おぢばの献灯

 柏木庫治先生(東中央大教会初代会長)の講話のひとつに、「おぢばの提灯」というのがある。
 大祭ごとに神苑内に飾られる2万近くの提灯は、簡単に掲げられるものではない、それぞれ初代、すなわち単独布教師ひとりひとりの汗と涙、それもおたすけの上に流した汗と涙の結晶である、という感動的なお話である。

 当時講演会場であった旧天理教館に集まっていた聴衆は、その弁者の講演の迫力と熱意とで感動の歓喜に酔いしれた、という。
 そして、こうした単独布教師たちの講演会自体が「ちょうちん会」と呼ばれもしたのである。

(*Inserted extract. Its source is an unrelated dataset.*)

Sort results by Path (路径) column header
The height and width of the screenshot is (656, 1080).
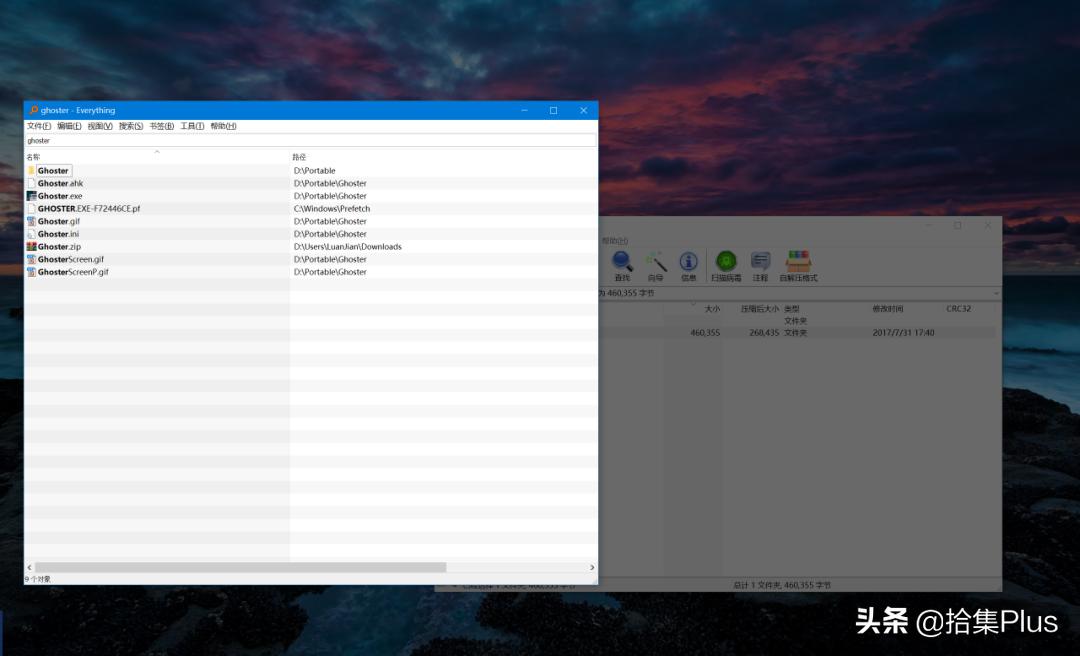[299, 157]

 ところで、この提灯に灯して神苑に掲げる「献灯」というのは、いつごろから始まったのだろうか。

『写真集教祖年祭 躍動のこの一〇〇年』(道友社刊) より


 教祖5年祭には、「宿ごとに教会名の入った提灯を立て、夜は12時まで点灯した」と『中山真之亮伝』に書かれている。
 では、5年祭からか、と思えば、二代真柱様の『年祭回顧』によれば、教祖の1年祭には、宿として借りた民家の軒先に「昼は講名入りの旗を、夜は名入りの提灯を掲げ」とあるから、すでに、教祖ご在世中には、帰りくる信徒の宿泊場所の目じるしとして、提灯がその用を果たしていたのでは、と推測できる。

 現在残されている教祖50年祭当時の、以前の黒門あたりに林立する献灯風景の写真を見れば、ここに灯が入れば、その明るさに帰参者の目は奪われ、信徒たちは「おぢばに帰って」きたという感動を深くしたのではないだろうか。
 当時は、みなロウソクの灯が光源、フィラメント入りの電球と変わったのは、昭和31年の教祖60年祭から。
 その献灯も、今や人手や電気代などから、存続が「けんとう」されている、とお聞きする。これも時代の推移か、と。